Two towns are located at   A (2, 2) and   B (8, 10).

a. What are the coordinates of the midpoint of   AB.

 

b. What is the slope of the line that is perpendicular to AB.

 

c. Find the equation of the perpendicular bisector of   AB. Write your equation in the form   y = mx + c.

 

d. Graph A and B on a grid and connect them with a segment. Then accurately graph the perpendicular bisector of AB on the SAME GRAPH.

 

e. There is another town located at   C (2, 10). Plot point C on the SAME GRAPH and then draw in AC and BC.

      i. Find the midpoint of AC.

     ii. What is the slope of the line perpendicular to AC?

     iii. What is the equation of the perpendicular bisector of AC?

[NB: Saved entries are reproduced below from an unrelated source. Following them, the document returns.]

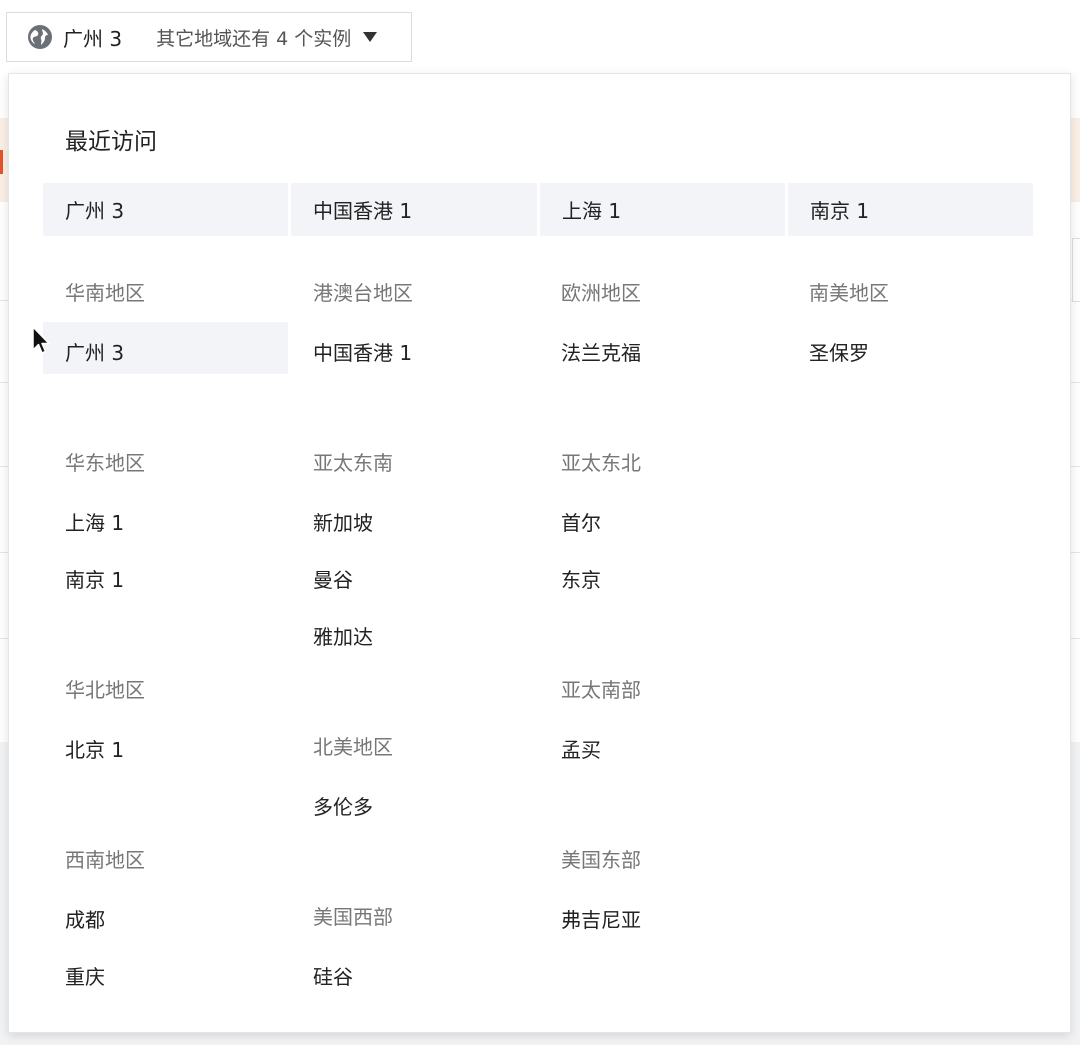 The width and height of the screenshot is (1080, 1045). I want to click on city-jakarta: 雅加达, so click(343, 636).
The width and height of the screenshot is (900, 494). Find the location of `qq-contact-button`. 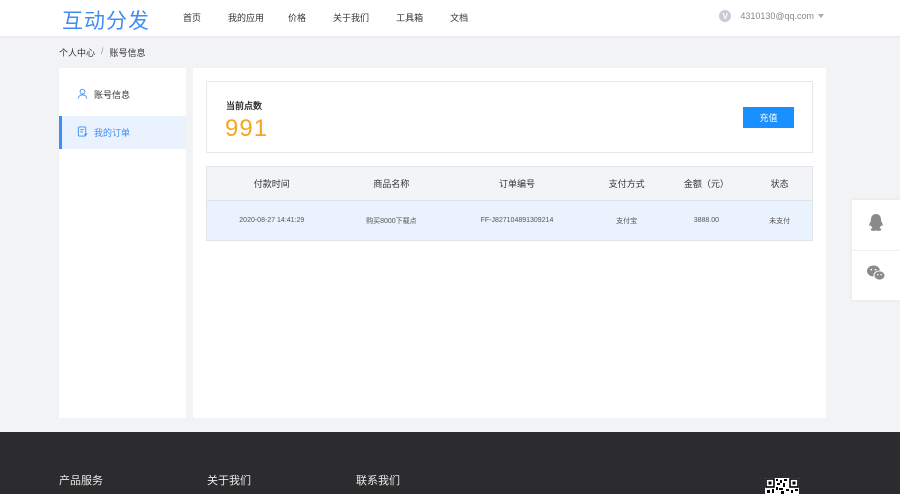

qq-contact-button is located at coordinates (876, 225).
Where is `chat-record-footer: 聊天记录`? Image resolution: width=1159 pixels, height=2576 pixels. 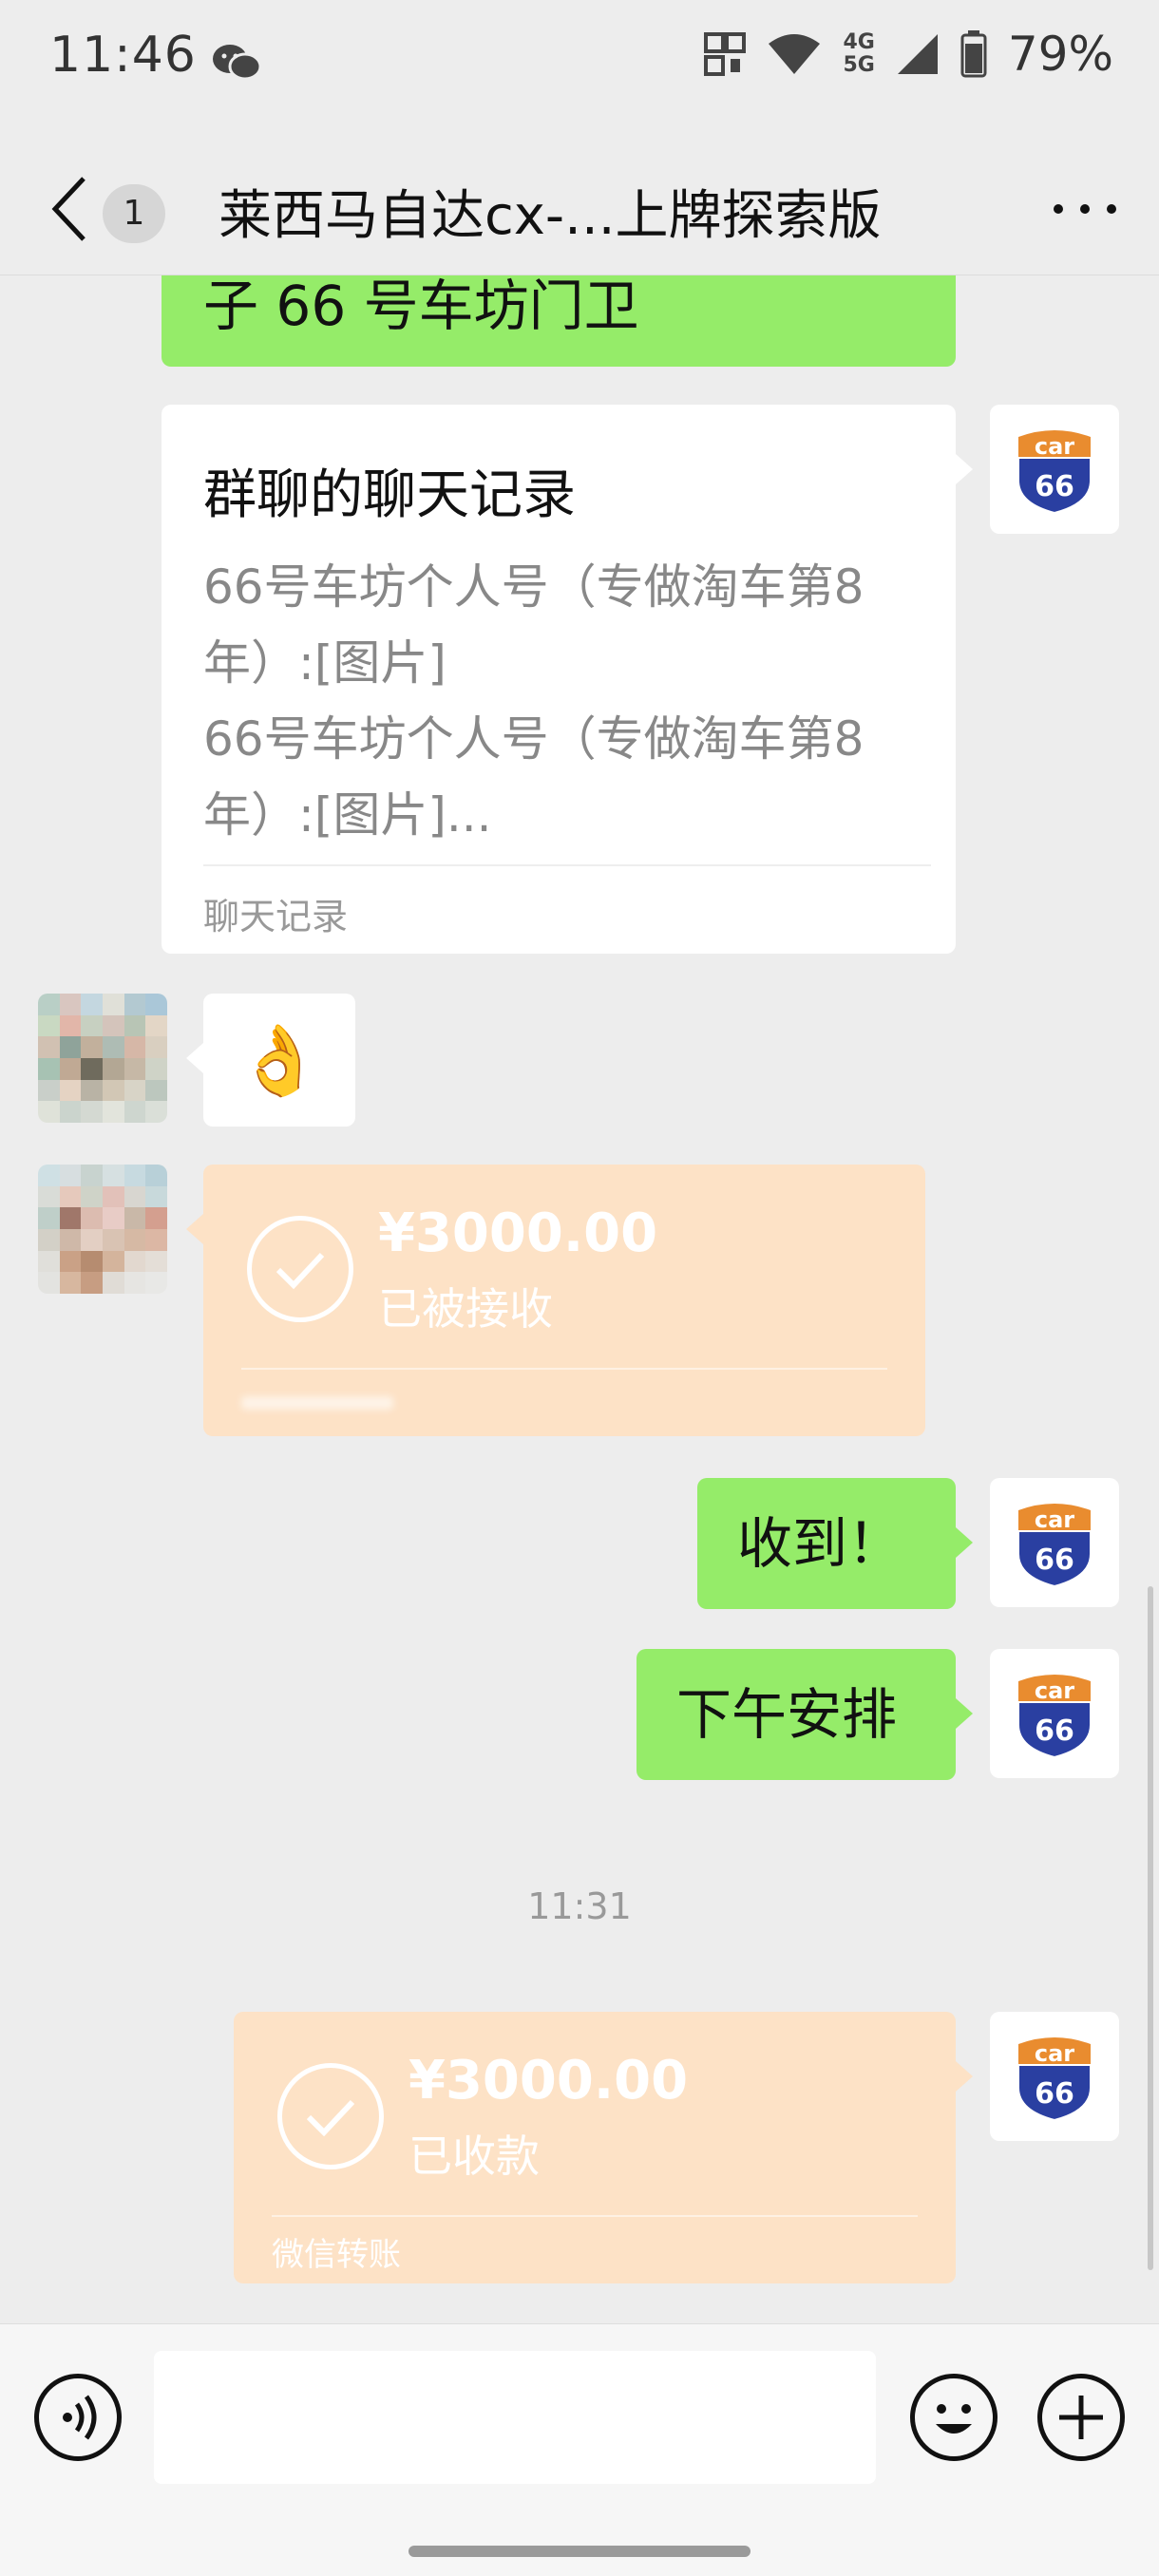
chat-record-footer: 聊天记录 is located at coordinates (276, 917).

     iv. Graph the perpendicular bisector of AC ONTO THE SAME GRAPH AS BEFORE.

 

f. Notice that the two perpecdicular bisectors you graphed in part D and part iv are intersecting. Find the point of intersection. Verify your solution by plotting it on your graph. Label the point of intersection as P.

 

g. Find the following distances using the distance formula. SHOW YOUR WORK. ROUND TO 3 SIGNIFICANT FIGURES.

    i. Find the distance from P to A

   ii. Find the distance from P to B.

   iii. Find the distance from P to C.

 

h. Explain the significance of point P in relation to point A, point B, and point C.